**Work required:**
Check each line below for "click" and say how many have it, with no other words.

**Data supplied:**
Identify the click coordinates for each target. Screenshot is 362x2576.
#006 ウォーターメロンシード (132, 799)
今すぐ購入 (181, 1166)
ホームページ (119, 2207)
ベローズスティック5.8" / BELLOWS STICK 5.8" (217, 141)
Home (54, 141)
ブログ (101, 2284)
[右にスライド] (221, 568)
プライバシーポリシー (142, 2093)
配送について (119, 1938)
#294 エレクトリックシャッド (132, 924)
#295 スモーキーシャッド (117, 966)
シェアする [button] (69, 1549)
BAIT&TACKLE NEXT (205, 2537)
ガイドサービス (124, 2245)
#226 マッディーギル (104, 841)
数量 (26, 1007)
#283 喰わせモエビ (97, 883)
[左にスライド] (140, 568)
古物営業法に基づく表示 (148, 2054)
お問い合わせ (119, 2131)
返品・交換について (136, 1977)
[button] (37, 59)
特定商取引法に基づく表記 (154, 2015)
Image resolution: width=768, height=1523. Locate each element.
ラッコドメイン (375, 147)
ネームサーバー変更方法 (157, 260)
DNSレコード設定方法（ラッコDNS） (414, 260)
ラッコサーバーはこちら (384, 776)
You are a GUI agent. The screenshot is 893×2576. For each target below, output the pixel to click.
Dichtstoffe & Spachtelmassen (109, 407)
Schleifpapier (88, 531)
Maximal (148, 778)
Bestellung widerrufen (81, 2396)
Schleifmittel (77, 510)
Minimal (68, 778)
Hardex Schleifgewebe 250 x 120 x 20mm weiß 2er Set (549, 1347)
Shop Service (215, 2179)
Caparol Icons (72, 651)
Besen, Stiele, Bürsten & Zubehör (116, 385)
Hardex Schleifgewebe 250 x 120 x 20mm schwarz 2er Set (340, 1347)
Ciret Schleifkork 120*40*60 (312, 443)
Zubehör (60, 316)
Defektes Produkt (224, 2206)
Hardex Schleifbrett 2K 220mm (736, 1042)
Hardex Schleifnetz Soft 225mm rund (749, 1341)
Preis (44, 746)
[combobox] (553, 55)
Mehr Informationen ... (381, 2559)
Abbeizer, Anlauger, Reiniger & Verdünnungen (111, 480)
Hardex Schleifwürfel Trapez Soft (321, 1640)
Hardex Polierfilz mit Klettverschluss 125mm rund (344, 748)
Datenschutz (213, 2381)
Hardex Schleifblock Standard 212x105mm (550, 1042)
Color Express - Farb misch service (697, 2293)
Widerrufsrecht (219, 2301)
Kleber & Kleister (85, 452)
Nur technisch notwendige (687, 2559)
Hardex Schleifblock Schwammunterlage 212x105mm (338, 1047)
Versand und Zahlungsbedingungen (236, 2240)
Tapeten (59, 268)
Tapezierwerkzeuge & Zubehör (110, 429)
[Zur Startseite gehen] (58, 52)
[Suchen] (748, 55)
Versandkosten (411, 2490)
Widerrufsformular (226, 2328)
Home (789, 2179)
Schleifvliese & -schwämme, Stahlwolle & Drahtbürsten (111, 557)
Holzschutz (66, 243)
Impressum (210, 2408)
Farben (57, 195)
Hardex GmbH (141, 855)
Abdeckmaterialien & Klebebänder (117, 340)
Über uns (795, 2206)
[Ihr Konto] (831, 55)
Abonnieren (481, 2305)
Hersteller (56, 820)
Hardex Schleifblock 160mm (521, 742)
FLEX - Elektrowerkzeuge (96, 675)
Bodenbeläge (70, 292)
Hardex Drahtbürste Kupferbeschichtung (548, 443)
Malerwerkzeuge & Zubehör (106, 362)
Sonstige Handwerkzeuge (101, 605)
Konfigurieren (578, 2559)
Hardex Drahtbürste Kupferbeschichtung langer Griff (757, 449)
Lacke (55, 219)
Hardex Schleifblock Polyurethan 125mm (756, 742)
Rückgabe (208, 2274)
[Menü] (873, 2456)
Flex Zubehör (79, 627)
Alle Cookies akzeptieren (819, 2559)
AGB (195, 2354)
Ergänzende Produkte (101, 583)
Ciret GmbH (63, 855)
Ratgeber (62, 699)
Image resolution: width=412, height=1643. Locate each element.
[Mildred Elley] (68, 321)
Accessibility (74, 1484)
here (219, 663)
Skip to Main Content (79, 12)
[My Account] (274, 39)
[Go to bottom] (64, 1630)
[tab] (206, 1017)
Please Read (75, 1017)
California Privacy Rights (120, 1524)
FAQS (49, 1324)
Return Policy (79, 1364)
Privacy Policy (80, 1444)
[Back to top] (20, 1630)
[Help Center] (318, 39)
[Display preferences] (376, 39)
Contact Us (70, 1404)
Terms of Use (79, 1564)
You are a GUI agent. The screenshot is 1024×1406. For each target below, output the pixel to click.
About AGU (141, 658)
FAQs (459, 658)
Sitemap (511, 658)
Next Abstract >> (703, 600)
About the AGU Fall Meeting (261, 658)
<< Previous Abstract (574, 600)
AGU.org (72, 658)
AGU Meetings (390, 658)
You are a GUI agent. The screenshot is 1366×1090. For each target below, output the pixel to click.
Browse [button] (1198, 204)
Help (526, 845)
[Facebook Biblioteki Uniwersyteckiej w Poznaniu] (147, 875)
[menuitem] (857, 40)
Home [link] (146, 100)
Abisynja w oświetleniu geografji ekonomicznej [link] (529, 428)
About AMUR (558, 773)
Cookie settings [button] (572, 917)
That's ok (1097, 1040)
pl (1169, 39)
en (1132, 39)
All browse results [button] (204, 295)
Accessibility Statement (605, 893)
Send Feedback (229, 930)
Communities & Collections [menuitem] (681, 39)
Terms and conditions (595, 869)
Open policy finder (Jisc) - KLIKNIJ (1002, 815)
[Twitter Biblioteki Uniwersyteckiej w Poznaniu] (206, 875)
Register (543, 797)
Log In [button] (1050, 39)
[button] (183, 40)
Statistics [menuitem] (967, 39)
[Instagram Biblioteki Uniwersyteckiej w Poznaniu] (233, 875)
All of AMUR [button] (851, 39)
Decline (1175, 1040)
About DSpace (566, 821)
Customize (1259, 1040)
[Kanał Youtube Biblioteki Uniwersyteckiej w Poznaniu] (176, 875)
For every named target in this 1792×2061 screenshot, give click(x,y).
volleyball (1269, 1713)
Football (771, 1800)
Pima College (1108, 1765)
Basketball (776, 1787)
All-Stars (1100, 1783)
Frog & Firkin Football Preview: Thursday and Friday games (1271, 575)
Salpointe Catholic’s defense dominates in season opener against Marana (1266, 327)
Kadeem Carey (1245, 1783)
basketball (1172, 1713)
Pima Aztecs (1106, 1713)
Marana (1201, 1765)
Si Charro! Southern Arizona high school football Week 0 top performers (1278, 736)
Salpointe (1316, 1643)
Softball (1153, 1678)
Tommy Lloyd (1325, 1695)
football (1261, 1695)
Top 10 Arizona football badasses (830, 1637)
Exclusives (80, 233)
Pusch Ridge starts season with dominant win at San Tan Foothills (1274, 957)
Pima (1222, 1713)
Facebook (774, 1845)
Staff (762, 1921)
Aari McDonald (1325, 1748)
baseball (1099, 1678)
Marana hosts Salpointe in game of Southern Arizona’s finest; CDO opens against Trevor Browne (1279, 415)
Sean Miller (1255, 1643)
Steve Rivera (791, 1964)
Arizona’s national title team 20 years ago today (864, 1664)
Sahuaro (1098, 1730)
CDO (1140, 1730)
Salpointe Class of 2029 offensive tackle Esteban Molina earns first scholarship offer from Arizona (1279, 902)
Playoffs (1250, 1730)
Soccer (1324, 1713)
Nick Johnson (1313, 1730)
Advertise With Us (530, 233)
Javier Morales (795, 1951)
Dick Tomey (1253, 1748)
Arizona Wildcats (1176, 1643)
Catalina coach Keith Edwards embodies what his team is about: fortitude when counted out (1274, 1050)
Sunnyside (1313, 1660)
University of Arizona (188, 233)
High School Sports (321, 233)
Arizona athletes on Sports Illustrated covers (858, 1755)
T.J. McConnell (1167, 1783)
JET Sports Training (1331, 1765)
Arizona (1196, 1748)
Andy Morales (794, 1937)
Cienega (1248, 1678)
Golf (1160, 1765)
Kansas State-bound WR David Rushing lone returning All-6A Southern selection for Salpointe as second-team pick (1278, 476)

**Task output:**
5